:: DATASET RECORDS
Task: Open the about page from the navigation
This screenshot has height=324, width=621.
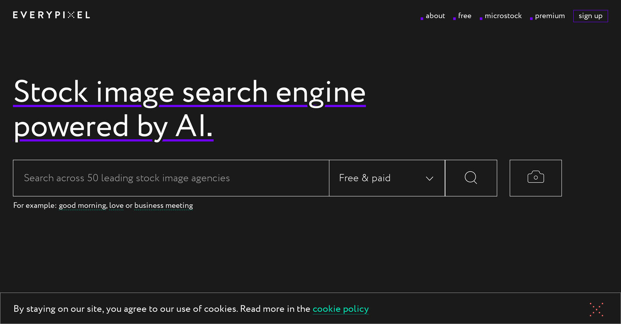Action: click(435, 16)
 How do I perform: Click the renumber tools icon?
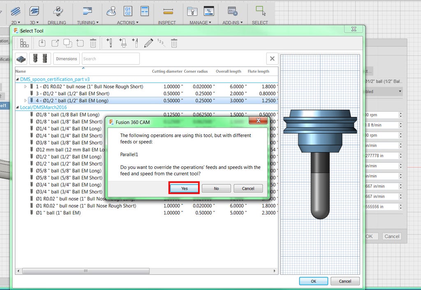tap(161, 43)
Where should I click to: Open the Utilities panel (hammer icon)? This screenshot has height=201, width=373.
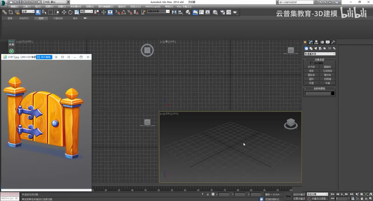(x=333, y=42)
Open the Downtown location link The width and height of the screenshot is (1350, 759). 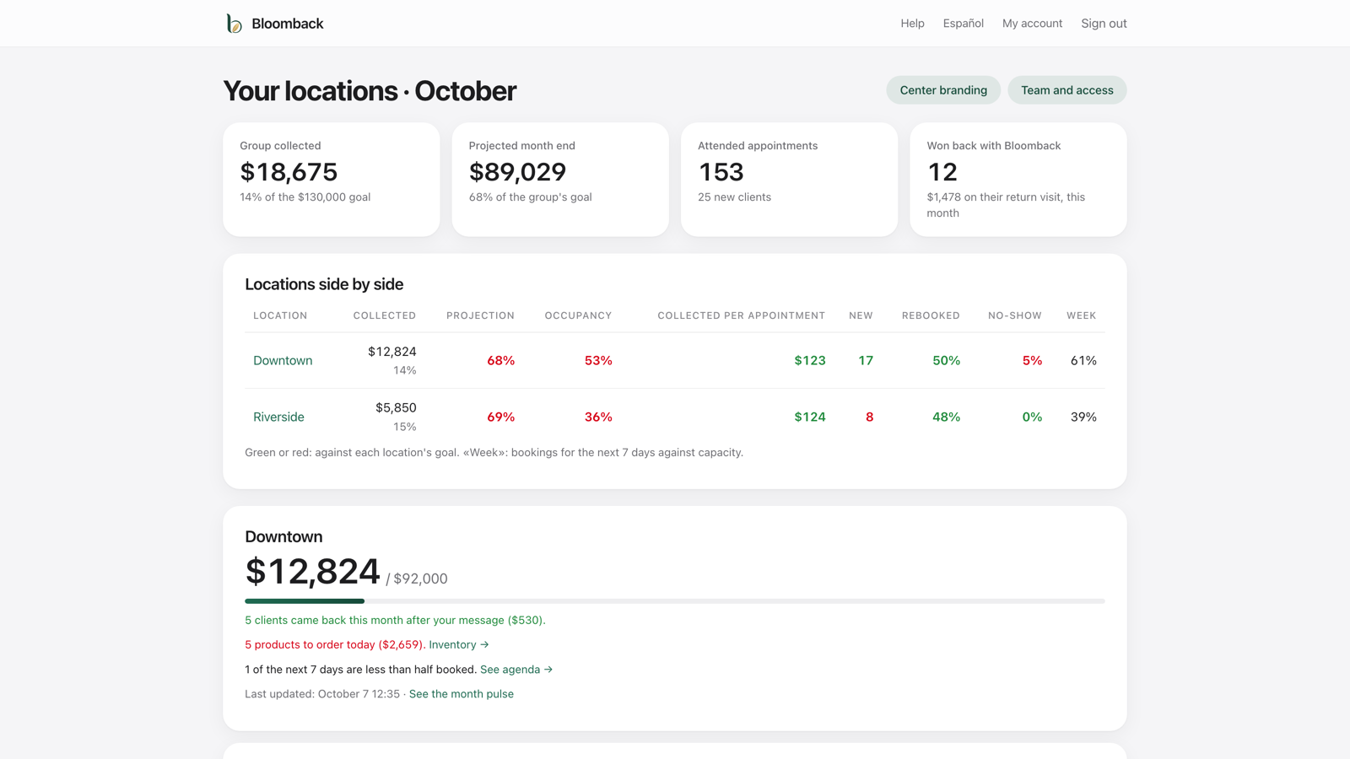tap(283, 360)
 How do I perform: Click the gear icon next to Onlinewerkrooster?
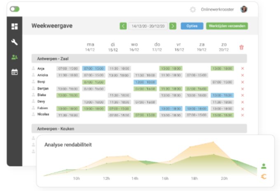pyautogui.click(x=193, y=9)
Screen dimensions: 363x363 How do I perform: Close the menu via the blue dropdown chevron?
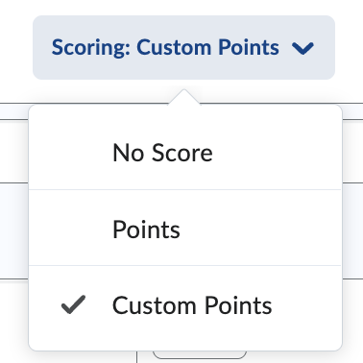(303, 48)
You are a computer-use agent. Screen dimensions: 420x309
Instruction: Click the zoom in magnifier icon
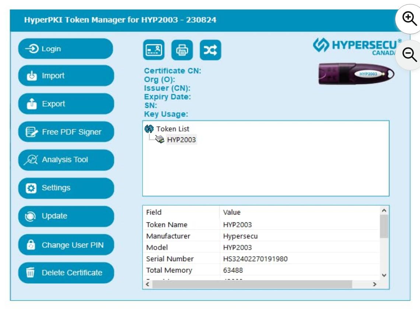click(x=409, y=18)
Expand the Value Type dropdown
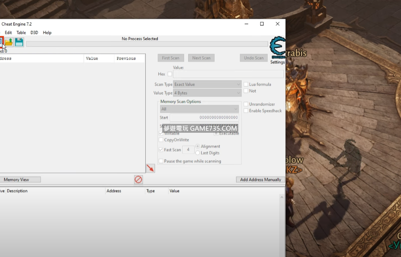This screenshot has height=257, width=401. (x=207, y=93)
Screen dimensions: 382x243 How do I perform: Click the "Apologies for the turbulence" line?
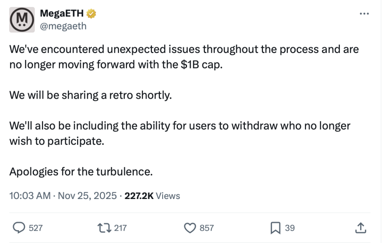coord(81,171)

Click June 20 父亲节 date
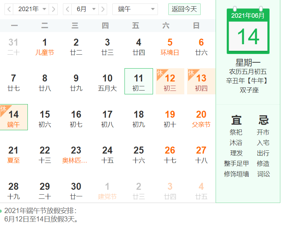pos(201,118)
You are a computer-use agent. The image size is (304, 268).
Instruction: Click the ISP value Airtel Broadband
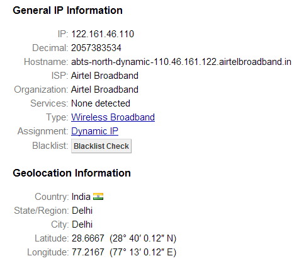coord(104,76)
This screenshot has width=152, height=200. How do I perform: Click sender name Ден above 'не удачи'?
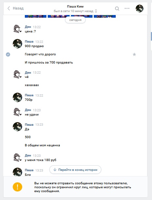(x=28, y=110)
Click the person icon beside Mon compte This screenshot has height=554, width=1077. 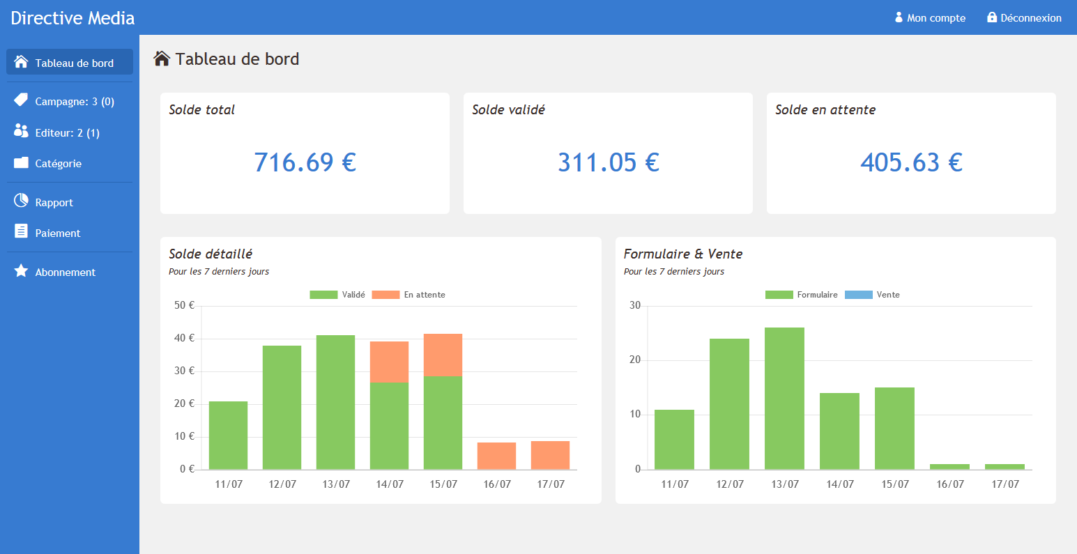(899, 17)
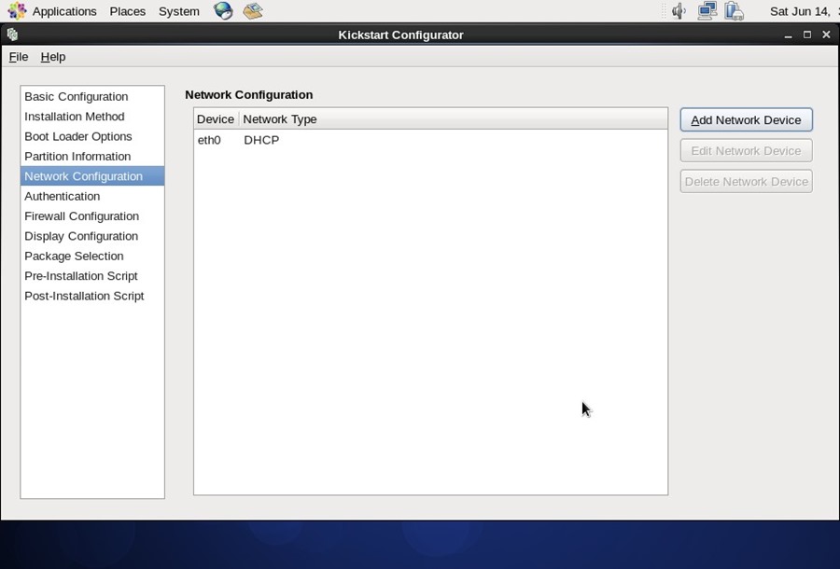Open the Places menu
The image size is (840, 569).
pos(127,10)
::::
From the data above, pick out each line containing "computer" and copy it.

You are a computer-use agent. Screen dimensions: 420x309
You are a computer-use agent. The image size is (304, 268).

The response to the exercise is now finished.